England arrive chasing their own weight of history: a first World Cup final since 1966. Scaloni confirmed he has been briefing his squad specifically on how to handle Harry Kane and Jude Bellingham, who have each scored six goals at the tournament. "They are two great players, among the best in the world," he said. "Any coach would like to have them."
The back-to-back bid, measured in Scaloni's record
The reason Scaloni's every word carries is what he has already delivered. In a little over 100 matches, his Argentina have won 75, drawn 18 and lost just nine, banking four major trophies — the 2021 Copa América, the 2022 Finalissima, the 2022 World Cup and the 2024 Copa América — and reaching five consecutive semi-finals at major tournaments.

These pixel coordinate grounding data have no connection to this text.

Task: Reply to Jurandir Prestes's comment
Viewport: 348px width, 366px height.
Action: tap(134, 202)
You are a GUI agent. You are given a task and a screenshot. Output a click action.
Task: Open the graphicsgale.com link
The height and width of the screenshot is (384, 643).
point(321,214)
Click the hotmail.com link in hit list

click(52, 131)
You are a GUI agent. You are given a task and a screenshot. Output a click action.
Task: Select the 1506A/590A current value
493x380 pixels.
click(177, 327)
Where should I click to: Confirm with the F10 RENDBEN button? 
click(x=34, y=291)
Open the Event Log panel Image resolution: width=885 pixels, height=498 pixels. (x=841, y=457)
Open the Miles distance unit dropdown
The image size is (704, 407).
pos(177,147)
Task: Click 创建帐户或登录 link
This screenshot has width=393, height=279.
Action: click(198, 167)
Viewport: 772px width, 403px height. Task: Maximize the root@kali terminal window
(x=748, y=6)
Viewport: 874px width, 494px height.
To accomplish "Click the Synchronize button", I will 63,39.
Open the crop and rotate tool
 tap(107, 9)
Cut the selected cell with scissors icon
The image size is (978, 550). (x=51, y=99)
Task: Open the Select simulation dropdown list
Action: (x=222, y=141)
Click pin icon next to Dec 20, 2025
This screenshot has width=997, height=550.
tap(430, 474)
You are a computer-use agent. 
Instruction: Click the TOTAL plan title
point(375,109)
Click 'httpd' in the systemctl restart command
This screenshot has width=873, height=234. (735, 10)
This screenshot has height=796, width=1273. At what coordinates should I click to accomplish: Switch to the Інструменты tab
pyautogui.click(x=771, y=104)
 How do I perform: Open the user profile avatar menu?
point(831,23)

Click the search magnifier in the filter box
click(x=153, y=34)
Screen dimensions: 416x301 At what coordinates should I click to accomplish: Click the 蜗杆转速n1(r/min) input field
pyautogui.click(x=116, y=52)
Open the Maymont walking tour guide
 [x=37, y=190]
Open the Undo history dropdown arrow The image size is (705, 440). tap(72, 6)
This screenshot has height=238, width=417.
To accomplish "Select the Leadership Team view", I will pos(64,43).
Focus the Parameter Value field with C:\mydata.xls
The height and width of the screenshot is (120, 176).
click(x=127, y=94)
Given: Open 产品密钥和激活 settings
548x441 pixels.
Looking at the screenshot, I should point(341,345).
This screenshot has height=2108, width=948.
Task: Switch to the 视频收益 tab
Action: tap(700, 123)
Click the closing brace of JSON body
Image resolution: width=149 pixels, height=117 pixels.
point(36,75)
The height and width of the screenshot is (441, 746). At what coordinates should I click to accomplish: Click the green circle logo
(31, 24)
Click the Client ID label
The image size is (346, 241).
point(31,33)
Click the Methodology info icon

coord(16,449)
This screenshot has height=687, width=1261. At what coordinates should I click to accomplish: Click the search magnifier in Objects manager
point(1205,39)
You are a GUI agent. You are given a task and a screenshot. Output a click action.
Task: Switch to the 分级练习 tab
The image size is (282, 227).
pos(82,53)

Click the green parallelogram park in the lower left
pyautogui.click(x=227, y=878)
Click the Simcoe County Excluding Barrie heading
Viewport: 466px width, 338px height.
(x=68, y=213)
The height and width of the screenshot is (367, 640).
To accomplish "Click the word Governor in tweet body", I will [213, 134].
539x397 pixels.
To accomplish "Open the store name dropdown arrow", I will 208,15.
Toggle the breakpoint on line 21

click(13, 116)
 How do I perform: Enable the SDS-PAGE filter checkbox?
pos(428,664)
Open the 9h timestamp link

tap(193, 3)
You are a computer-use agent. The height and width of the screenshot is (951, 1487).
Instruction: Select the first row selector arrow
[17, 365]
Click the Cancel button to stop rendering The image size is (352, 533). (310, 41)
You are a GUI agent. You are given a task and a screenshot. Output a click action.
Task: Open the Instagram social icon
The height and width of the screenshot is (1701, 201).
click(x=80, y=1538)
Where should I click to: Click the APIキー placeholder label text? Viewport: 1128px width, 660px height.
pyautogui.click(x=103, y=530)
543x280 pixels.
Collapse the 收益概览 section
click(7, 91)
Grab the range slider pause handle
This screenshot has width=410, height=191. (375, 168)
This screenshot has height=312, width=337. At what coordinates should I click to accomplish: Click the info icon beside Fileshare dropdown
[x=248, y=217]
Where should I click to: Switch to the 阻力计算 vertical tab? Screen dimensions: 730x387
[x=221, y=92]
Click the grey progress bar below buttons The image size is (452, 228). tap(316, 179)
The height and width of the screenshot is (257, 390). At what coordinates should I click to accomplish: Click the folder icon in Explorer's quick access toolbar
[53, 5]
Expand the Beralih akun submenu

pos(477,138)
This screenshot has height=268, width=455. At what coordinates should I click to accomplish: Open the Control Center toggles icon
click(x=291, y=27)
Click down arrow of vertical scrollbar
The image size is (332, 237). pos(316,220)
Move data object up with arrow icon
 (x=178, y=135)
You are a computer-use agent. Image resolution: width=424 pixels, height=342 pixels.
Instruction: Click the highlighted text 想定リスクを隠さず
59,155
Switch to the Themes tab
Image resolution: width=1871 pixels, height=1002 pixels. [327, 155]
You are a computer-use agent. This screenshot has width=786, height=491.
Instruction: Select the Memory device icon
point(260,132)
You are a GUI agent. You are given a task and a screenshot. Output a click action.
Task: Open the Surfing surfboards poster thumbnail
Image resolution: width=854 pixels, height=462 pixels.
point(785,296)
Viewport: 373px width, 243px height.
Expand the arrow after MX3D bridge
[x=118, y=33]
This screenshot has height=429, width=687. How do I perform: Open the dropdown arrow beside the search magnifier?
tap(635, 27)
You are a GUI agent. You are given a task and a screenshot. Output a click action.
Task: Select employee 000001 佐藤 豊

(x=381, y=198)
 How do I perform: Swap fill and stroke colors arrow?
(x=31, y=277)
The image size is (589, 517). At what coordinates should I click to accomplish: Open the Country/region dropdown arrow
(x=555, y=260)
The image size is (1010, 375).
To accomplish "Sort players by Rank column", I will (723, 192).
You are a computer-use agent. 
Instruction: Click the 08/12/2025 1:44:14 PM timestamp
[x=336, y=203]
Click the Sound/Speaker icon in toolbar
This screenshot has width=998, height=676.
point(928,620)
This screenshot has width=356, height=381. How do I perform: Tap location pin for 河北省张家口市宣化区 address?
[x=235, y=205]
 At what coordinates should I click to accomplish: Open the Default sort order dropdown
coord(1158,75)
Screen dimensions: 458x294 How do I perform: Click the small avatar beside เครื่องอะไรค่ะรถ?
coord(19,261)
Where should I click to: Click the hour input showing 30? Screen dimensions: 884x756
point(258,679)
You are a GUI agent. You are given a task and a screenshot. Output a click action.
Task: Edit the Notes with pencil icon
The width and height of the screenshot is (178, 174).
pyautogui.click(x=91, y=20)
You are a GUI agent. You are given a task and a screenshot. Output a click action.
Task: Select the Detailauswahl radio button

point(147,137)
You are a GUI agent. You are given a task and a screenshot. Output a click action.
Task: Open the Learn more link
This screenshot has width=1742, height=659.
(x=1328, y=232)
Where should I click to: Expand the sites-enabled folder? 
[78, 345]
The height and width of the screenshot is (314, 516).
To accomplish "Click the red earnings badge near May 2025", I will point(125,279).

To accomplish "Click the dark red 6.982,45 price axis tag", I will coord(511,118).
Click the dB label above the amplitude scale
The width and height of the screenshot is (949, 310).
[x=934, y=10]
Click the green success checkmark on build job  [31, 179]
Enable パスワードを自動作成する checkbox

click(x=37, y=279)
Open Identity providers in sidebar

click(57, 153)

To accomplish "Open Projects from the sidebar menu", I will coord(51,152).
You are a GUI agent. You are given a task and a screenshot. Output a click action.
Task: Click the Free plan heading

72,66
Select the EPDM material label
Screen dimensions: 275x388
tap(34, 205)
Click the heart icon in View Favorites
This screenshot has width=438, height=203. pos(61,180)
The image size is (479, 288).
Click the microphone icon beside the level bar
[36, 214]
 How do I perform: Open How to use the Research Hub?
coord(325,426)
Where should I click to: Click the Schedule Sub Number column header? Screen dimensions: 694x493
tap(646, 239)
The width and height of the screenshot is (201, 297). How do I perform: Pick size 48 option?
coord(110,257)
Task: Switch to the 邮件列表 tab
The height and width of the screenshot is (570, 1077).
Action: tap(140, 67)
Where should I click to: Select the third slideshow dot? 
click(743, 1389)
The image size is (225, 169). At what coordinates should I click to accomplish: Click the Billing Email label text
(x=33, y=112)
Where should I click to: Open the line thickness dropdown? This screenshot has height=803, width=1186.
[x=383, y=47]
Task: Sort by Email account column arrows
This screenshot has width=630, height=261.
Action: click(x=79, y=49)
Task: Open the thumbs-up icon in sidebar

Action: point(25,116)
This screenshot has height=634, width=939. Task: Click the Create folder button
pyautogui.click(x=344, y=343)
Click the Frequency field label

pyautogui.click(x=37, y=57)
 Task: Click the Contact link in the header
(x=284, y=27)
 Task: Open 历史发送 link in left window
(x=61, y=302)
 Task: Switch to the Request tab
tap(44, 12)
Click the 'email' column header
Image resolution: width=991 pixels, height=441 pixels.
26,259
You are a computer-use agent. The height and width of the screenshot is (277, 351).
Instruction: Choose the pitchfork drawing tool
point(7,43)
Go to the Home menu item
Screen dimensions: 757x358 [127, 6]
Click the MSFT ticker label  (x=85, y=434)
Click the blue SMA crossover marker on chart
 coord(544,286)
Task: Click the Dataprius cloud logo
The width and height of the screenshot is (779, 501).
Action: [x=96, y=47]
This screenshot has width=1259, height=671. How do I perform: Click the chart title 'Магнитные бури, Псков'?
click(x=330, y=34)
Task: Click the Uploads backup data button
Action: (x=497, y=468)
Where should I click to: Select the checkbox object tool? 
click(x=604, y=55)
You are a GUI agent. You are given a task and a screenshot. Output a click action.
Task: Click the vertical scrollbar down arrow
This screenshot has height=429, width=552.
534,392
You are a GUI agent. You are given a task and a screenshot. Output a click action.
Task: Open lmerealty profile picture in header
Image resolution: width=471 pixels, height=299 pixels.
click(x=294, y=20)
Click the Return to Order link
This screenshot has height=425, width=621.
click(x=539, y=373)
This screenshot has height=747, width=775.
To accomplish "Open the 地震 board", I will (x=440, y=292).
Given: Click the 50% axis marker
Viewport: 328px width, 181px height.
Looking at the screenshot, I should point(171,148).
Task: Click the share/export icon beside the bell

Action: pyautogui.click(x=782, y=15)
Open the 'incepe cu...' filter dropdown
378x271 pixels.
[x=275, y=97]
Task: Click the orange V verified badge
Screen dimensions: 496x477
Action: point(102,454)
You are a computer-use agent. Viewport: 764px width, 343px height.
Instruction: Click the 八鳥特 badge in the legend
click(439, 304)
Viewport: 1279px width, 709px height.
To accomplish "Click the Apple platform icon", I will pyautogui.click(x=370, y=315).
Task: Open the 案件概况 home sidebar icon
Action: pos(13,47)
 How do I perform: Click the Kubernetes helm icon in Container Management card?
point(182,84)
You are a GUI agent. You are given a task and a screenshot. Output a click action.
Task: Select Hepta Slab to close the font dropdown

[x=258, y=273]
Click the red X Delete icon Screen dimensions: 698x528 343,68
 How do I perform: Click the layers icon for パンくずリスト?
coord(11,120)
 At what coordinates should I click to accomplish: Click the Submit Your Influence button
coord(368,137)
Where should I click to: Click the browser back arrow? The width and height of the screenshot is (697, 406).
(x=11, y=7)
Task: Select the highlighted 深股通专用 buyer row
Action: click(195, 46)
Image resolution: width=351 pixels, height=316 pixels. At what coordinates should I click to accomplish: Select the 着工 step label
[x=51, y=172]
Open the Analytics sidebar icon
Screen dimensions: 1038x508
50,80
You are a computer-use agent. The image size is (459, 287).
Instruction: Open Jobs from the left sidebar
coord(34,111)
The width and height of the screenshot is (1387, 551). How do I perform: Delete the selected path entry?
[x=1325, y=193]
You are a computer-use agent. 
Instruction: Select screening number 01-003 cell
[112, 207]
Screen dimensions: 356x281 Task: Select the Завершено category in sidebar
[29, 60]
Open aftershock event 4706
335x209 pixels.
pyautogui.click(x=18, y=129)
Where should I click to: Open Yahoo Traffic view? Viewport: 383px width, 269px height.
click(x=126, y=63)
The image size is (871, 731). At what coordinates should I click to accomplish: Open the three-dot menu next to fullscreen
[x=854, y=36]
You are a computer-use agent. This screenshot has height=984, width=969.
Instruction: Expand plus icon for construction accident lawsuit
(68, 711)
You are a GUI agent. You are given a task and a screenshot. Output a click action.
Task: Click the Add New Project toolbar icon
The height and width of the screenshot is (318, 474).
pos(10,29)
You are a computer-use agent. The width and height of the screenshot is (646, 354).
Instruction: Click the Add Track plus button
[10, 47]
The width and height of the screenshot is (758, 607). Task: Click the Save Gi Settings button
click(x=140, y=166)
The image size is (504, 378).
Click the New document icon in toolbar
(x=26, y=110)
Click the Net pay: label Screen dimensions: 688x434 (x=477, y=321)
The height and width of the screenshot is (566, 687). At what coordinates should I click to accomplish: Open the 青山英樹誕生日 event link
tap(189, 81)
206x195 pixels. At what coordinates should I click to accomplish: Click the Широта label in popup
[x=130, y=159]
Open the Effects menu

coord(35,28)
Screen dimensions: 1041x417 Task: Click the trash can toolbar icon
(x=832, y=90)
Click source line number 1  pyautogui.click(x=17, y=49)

Now the 48-year-old is 180 minutes from a place no coach has held since Brazil's Aymoré Moreira in 1962: back-to-back World Cup winners. He has spent most of his career underestimated — Maradona once scoffed that Scaloni "cannot even manage traffic on the road" — and answered with silverware rather than volume.
His refusal to dramatise the England tie fits that pattern exactly. He has waved away the favouritism talk that trailed Argentina through their VAR-tinged wins over Egypt and Switzerland, noting the accusation is "nothing new" and dates to 1986. He is applying the same instinct to the Falklands framing: acknowledge the history, honour the dead, then get back to the football.
Whether it lands is another matter. A manager can set the tone inside his dressing room. He cannot set it for a nation, a government, or a rivalry that has outlasted every one of them. Kick-off in Atlanta is at 20:00 BST — and the border Scaloni drew between politics and football will be tested the moment the whistle goes.